Hashing Explained: MD5, SHA, and When to Use Each
Hash functions turn data into fingerprints. Here's how they work and why MD5 isn't dead yet.
You download a file. The website shows an MD5 checksum. You're supposed to verify it somehow. But why? And what's the difference between MD5 and SHA-256?
Hash functions are everywhere in software. Understanding them helps you use them correctly.
What Hashing Does
A hash function takes any input and produces a fixed-size output. Always the same output for the same input. Change one bit of input, and the output changes completely.
"hello" → 5d41402abc4b2a76b9719d911017c592 (MD5)
"Hello" → 8b1a9953c4611296a827abf8c47804d7 (MD5)
One capital letter changes the entire hash. That's the point.
Hash vs Encryption
Hashing is one-way. You can't reverse a hash to get the original data.
Encryption is two-way. With the right key, you can decrypt and recover the original.
If someone says they can "decrypt" an MD5 hash, they're either cracking it (trying inputs until one matches) or they're confused about how hashing works.
The Common Algorithms
MD5 - 128-bit output. Fast but cryptographically broken. Fine for checksums, not for security.
SHA-1 - 160-bit. Also broken for cryptographic use. Legacy systems still use it.
SHA-256 - 256-bit. Current standard. Use this when security matters.
SHA-512 - 512-bit. Slightly more secure, sometimes faster on 64-bit systems.
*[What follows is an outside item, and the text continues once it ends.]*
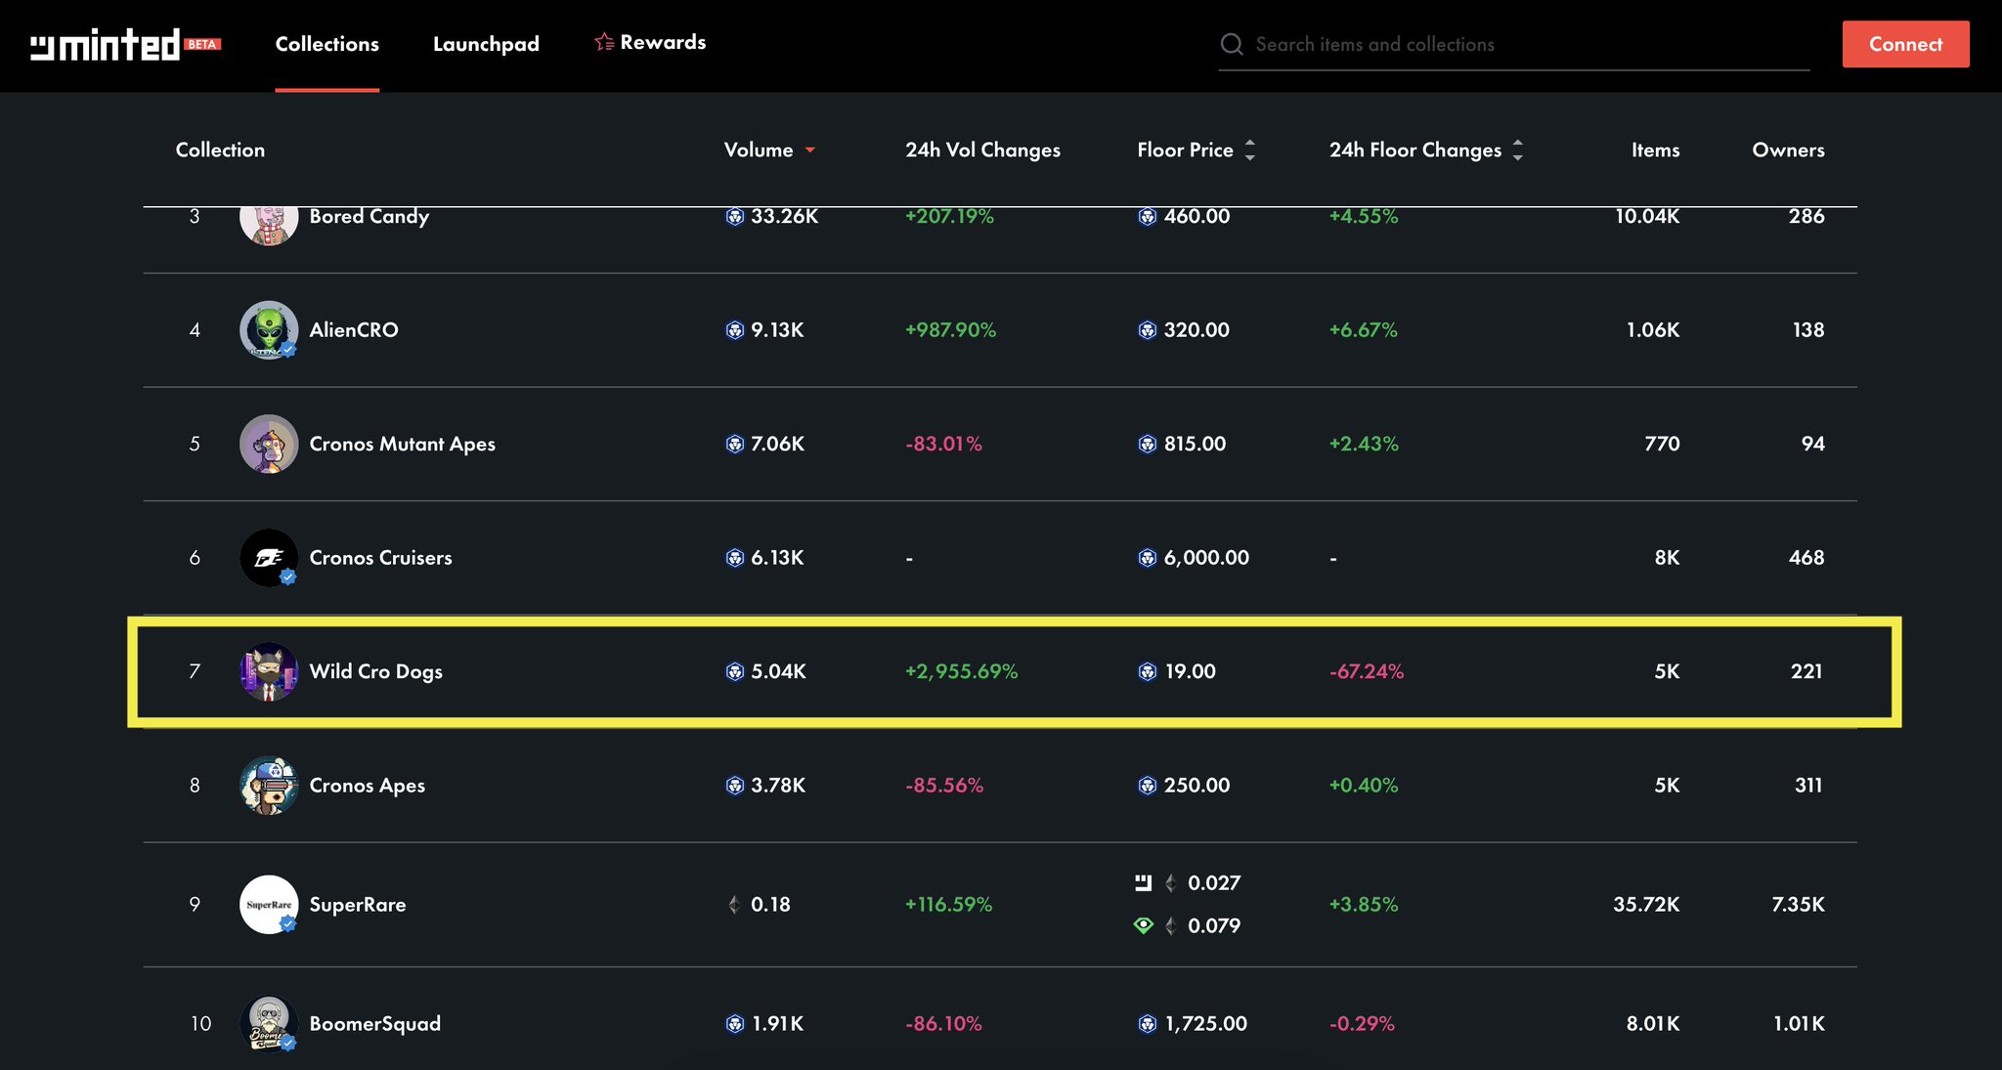Click the Wild Cro Dogs avatar
Screen dimensions: 2002x1070
(x=268, y=671)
BLAKE2/BLAKE3 - Modern alternatives. Faster than SHA-256 with similar security.
When MD5 Is Fine
MD5 gets a bad reputation because it's "broken." But broken for cryptography doesn't mean useless.
File integrity checks. Verifying a download hasn't been corrupted. An attacker would need to create a malicious file with the same hash, which requires more effort than most attacks are worth for non-security contexts.
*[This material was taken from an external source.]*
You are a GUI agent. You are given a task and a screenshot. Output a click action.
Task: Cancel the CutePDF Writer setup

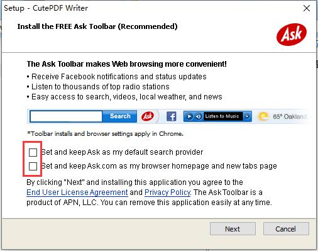pyautogui.click(x=286, y=229)
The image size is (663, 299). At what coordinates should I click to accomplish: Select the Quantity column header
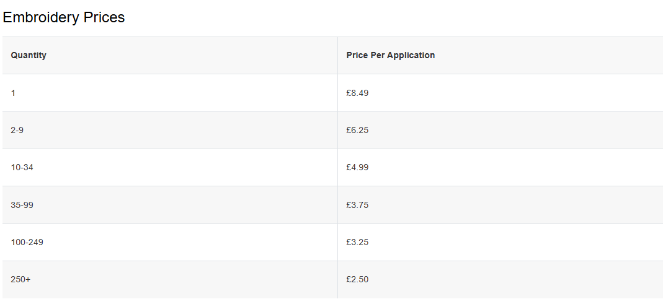(x=29, y=55)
Cache keys. Hashing content to generate unique identifiers. No security implications.
Deduplication. Finding duplicate files by comparing hashes.
When to Use SHA-256 or Better
Password storage. Actually, use bcrypt or Argon2 instead. They're designed for passwords.
Digital signatures. Document integrity where adversaries might try forgery.
Anything security-critical. When an attacker has incentive to find collisions.
The Collision Problem
A collision is when two different inputs produce the same hash. Birthday math says collisions become likely sooner than you'd expect.
For MD5, researchers have found ways to create intentional collisions. Two different files, same hash. That's why it's "broken."
For SHA-256, no practical collision attacks exist. Yet.
Practical Examples
Verifying downloads:
sha256sum ubuntu.iso
# Compare output to the hash on the download page
Storing API keys: Store the hash, not the actual key. When users submit a key, hash it and compare.
Git commits:
Git uses SHA-1 to identify commits. That's why commit hashes look like a1b2c3d4e5f6...
Don't Roll Your Own
Never invent your own hashing scheme. "MD5 twice" or "SHA-256 with salt appended" are worse than using established patterns.
For passwords: bcrypt, scrypt, or Argon2. For integrity: SHA-256. For speed: BLAKE3.
The experts have already figured this out.
Hash functions are simple in concept but nuanced in application. Pick the right algorithm for the job, and don't use cryptographic hashing where a simple checksum would do.